Passage shown —
This notebook contains **python codes** on pandas.

- How to import Pandas
- How to create Pandas Series and DataFrames using various methods
- How to access and change elements in Series and DataFrames
- How to perform arithmetic operations on Series
- How to load data into a DataFrame
- How to deal with Not a Number (NaN) values

In [1]:
#Import pandas and create Pandas series
import pandas as pd
groceries = pd.Series(data = [30, 6, 'Yes', 'No'], index = ['eggs', 'apples', 'milk', 'bread'])
print(groceries)
print(groceries.shape)
print(groceries.ndim)
print(groceries.size)
print(groceries.index)
print(groceries.values)
print('banana' in groceries)
print('eggs' in groceries)

In [2]:
#Acess/Modify elements 
print(groceries['eggs'])
print(groceries[['eggs', 'milk']])
print(groceries[0])
print(groceries[-1])
print(groceries[[0, 2]])
print()
print(groceries.loc[['apples', 'bread']])
print(groceries.iloc[[2, 3]])
print()
groceries['eggs'] = 4
print(groceries)
print()
print(groceries.drop('eggs'))
print(groceries.drop('eggs', inplace = True)) 

In [3]:
#Arithmetic operations
fruits= pd.Series(data = [10, 6, 3,], index = ['apples', 'oranges', 'bananas'])
print(fruits)
print(fruits - 2)
print(fruits + 2)
print(fruits * 2)
print(fruits / 2)

Instructions for the task —
Extract the pandas notebook above in full, reproducing every line verbatim.

Data provided —
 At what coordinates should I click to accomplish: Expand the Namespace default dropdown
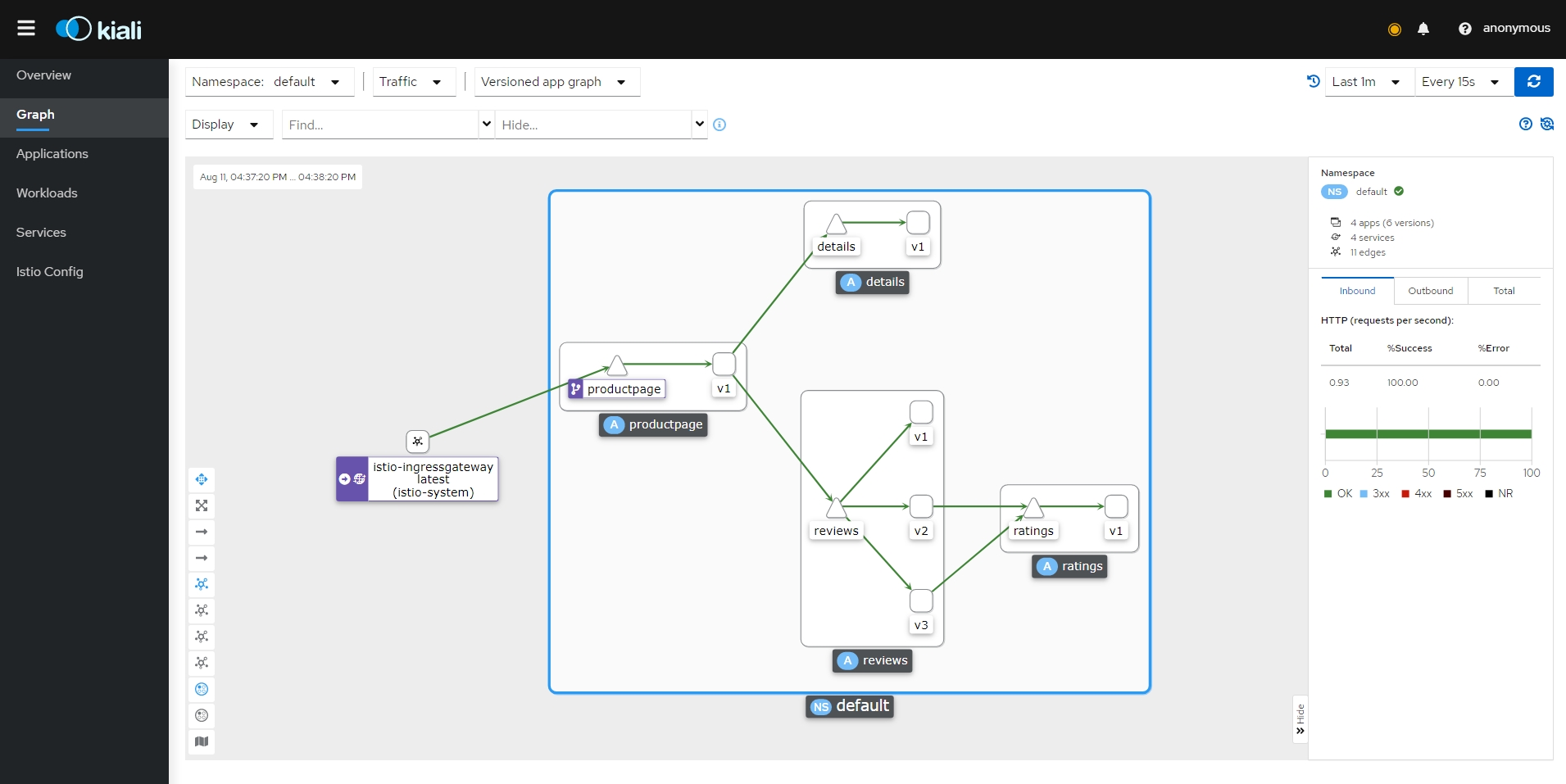[269, 82]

Complete answer —
This notebook contains **python codes** on pandas.

- How to import Pandas
- How to create Pandas Series and DataFrames using various methods
- How to access and change elements in Series and DataFrames
- How to perform arithmetic operations on Series
- How to load data into a DataFrame
- How to deal with Not a Number (NaN) values

In [1]:
#Import pandas and create Pandas series
import pandas as pd
groceries = pd.Series(data = [30, 6, 'Yes', 'No'], index = ['eggs', 'apples', 'milk', 'bread'])
print(groceries)
print(groceries.shape)
print(groceries.ndim)
print(groceries.size)
print(groceries.index)
print(groceries.values)
print('banana' in groceries)
print('eggs' in groceries)

In [2]:
#Acess/Modify elements 
print(groceries['eggs'])
print(groceries[['eggs', 'milk']])
print(groceries[0])
print(groceries[-1])
print(groceries[[0, 2]])
print()
print(groceries.loc[['apples', 'bread']])
print(groceries.iloc[[2, 3]])
print()
groceries['eggs'] = 4
print(groceries)
print()
print(groceries.drop('eggs'))
print(groceries.drop('eggs', inplace = True)) 

In [3]:
#Arithmetic operations
fruits= pd.Series(data = [10, 6, 3,], index = ['apples', 'oranges', 'bananas'])
print(fruits)
print(fruits - 2)
print(fruits + 2)
print(fruits * 2)
print(fruits / 2)